Semantic Segmentation Algorithm for High Resolution Remote Sensing Images with Dual Encoder

doi:10.3778/j.issn.1673-9418.2311071

Abstract

Abstract: Remote sensing images have the characteristics of multi-scale objects, complex backgrounds, and imbalanced categories. The semantic segmentation algorithm based on convolutional neural network (CNN) is difficult to capture the global characteristics of the image, resulting in poor segmentation results. In response to the above problems, using the global feature extraction capability of Swin Transformer, a dual encoder high-resolution remote sensing image semantic segmentation algorithm DEGFNet (dual encoders and global local transformer feature refinement network) is proposed. Firstly, the feature fusion block (FFB) is designed to introduce the global features captured by Swin Transformer into the encoder to address the challenges of multi-scale objects. At the same time, the spatial interaction block (SIB) is designed in Swin Transformer to reduce the negative impact of complex background samples. Secondly, the global local transformer block (GLTB) and the feature refinement block (FRB) are introduced on the decoder to better utilize the information extracted from the encoder and improve the accuracy of semantic segmentation. Finally, a hybrid loss function composed of cross entropy loss and Dice Loss is used to train the model to reduce the negative impact caused by the imbalance of sample categories.

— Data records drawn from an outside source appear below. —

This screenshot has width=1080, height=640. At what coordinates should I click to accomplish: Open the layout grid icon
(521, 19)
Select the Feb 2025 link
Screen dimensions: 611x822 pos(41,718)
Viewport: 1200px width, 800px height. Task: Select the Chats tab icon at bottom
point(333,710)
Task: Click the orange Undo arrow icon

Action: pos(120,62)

On the Vaihingen dataset, the macro-F1 (mF1), mean intersection over union (mIoU) and overall accuracy (OA) metrics reach 91.9%, 84.8% and 92.4%, respectively, and on the LoveDA dataset, the mIoU metric reaches 55.0%, both showing better semantic segmentation effects and good generalization.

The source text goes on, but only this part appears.